» **Given records**
============
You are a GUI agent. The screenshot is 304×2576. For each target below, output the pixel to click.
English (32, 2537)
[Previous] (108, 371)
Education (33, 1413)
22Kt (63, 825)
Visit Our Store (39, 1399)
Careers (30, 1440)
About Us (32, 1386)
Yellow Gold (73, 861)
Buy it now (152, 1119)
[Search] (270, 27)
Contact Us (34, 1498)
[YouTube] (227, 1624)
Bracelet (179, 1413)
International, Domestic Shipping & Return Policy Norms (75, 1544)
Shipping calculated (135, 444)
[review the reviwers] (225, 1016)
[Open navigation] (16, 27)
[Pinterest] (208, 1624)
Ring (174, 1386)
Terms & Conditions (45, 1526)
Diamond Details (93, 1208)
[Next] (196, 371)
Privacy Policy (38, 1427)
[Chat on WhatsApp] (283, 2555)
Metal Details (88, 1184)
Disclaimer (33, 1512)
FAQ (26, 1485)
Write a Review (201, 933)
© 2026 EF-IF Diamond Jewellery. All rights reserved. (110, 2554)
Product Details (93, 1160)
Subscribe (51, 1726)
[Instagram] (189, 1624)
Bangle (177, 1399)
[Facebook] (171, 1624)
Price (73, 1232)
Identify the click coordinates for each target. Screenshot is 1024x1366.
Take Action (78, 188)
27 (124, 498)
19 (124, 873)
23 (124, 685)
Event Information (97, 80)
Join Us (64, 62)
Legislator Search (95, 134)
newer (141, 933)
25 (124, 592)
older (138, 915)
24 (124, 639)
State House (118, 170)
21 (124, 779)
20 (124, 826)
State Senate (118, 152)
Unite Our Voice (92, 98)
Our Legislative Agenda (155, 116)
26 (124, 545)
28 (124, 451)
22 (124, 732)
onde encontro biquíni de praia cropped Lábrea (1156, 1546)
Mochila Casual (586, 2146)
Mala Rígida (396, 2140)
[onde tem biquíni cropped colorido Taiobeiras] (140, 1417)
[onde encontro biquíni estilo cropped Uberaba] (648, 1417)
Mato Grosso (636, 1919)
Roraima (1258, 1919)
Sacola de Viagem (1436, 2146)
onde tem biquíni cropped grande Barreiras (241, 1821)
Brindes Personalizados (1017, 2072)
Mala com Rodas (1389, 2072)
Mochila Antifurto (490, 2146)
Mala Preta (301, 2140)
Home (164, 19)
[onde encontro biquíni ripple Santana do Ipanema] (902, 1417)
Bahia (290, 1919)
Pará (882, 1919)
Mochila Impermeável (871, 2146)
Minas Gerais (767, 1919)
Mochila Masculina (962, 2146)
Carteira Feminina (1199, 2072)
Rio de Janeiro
============
» **Problem**
Nothing is to be left out when the listing is copied, and every line must match exactly.

» **Written solution**
You are a GUI agent. The screenshot is 304×2576. For each target below, output the pixel to click.
English (32, 2537)
[Previous] (108, 371)
Education (33, 1413)
22Kt (63, 825)
Visit Our Store (39, 1399)
Careers (30, 1440)
About Us (32, 1386)
Yellow Gold (73, 861)
Buy it now (152, 1119)
[Search] (270, 27)
Contact Us (34, 1498)
[YouTube] (227, 1624)
Bracelet (179, 1413)
International, Domestic Shipping & Return Policy Norms (75, 1544)
Shipping calculated (135, 444)
[review the reviwers] (225, 1016)
[Open navigation] (16, 27)
[Pinterest] (208, 1624)
Ring (174, 1386)
Terms & Conditions (45, 1526)
Diamond Details (93, 1208)
[Next] (196, 371)
Privacy Policy (38, 1427)
[Chat on WhatsApp] (283, 2555)
Metal Details (88, 1184)
Disclaimer (33, 1512)
FAQ (26, 1485)
Write a Review (201, 933)
© 2026 EF-IF Diamond Jewellery. All rights reserved. (110, 2554)
Product Details (93, 1160)
Subscribe (51, 1726)
[Instagram] (189, 1624)
Bangle (177, 1399)
[Facebook] (171, 1624)
Price (73, 1232)
Identify the click coordinates for each target. Screenshot is 1024x1366.
Take Action (78, 188)
27 (124, 498)
19 (124, 873)
23 (124, 685)
Event Information (97, 80)
Join Us (64, 62)
Legislator Search (95, 134)
newer (141, 933)
25 (124, 592)
older (138, 915)
24 (124, 639)
State House (118, 170)
21 (124, 779)
20 (124, 826)
State Senate (118, 152)
Unite Our Voice (92, 98)
Our Legislative Agenda (155, 116)
26 (124, 545)
28 (124, 451)
22 (124, 732)
onde encontro biquíni de praia cropped Lábrea (1156, 1546)
Mochila Casual (586, 2146)
Mala Rígida (396, 2140)
[onde tem biquíni cropped colorido Taiobeiras] (140, 1417)
[onde encontro biquíni estilo cropped Uberaba] (648, 1417)
Mato Grosso (636, 1919)
Roraima (1258, 1919)
Sacola de Viagem (1436, 2146)
onde tem biquíni cropped grande Barreiras (241, 1821)
Brindes Personalizados (1017, 2072)
Mala com Rodas (1389, 2072)
Mochila Antifurto (490, 2146)
Mala Preta (301, 2140)
Home (164, 19)
[onde encontro biquíni ripple Santana do Ipanema] (902, 1417)
Bahia (290, 1919)
Pará (882, 1919)
Mochila Impermeável (871, 2146)
Minas Gerais (767, 1919)
Mochila Masculina (962, 2146)
Carteira Feminina (1199, 2072)
Rio de Janeiro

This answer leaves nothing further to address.